In sum: total and per employee costs to the City have increased even while employees take home less AND we have 100 fewer employees. And because we have cut staff in a non-strategic way (via attrition), it is not even clear whether we are staffed appropriately to provide city services. We have a highly professional and responsive workforce—with workers taking on many new tasks due to cuts—but because employee costs represent the majority of General Fund expenses we must find ways to contain compensation.

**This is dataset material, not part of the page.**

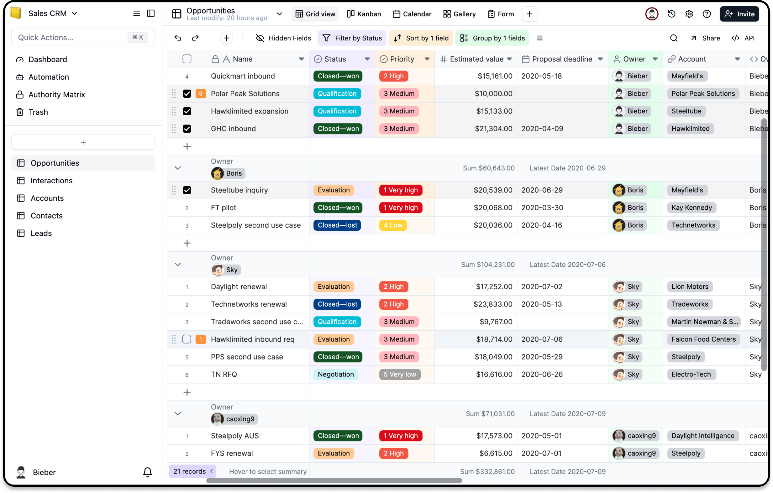Open the API panel with the code icon
This screenshot has height=493, width=773.
click(x=735, y=38)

Actuarial experts estimate that the costs of pensions alone will climb from 24% of base pay to 43% of base pay for safety workers and 24% to 32% for other employees between FY14/15 and FY20/21. Those estimates were made before CALPERs made the recent decision to reduce their assumed rate of return on investments from 7.5% to 6.5% over the next 20 years. The bottom line for that adjustment is that the estimated costs are likely to go up. These are amounts the City must pay to provide the defined benefit pension to which all City employees have a right. The future escalation of retiree medical costs is unknown.
City revenue sources are minimally diversified, relying largely on sales tax—overwhelmingly from auto sales—and property taxes. The up and down nature of sales taxes, rising and falling as they do with the broader economy, means that today’s solid numbers can easily evaporate in a few short years. Property taxes adjust upward with the pace of inflation—resetting only when homes are sold. And while the current improving economy has led to significant “resetting,” these revenues do not, over time, grow in a way that keeps up with the costs of service delivery. So while today’s revenue picture is much improved over a just a few years ago, the recent history of our, and most other California cities, should remind us how fleeting such positives can be.
Is this an over gloomy picture of our local fiscal situation? I don’t think so. Very few if any California cities—Davis included—can claim to be fiscally “sustainable” at this point in time.
At a recent League of California Cities’ Conference (a conference for City Council members and Senior City staff) the most “oversubscribed” sessions concerned discussions about how to reduce retiree medical costs, dealing with maintenance backlogs, and the future of pension costs and pension reform. Attendees, of which I was one, left these sessions in a somber mood, each one returning to his/her own city wondering how we are going to find fiscally sound ways forward.
And so I am left with questions…
Is our budget balanced? Not if our budget accounts for all our costs (which it should).
Are we fiscally resilient? Not without greater diversification of revenues.
Is our local fiscal situation doing very well? I am simply not ready to say that.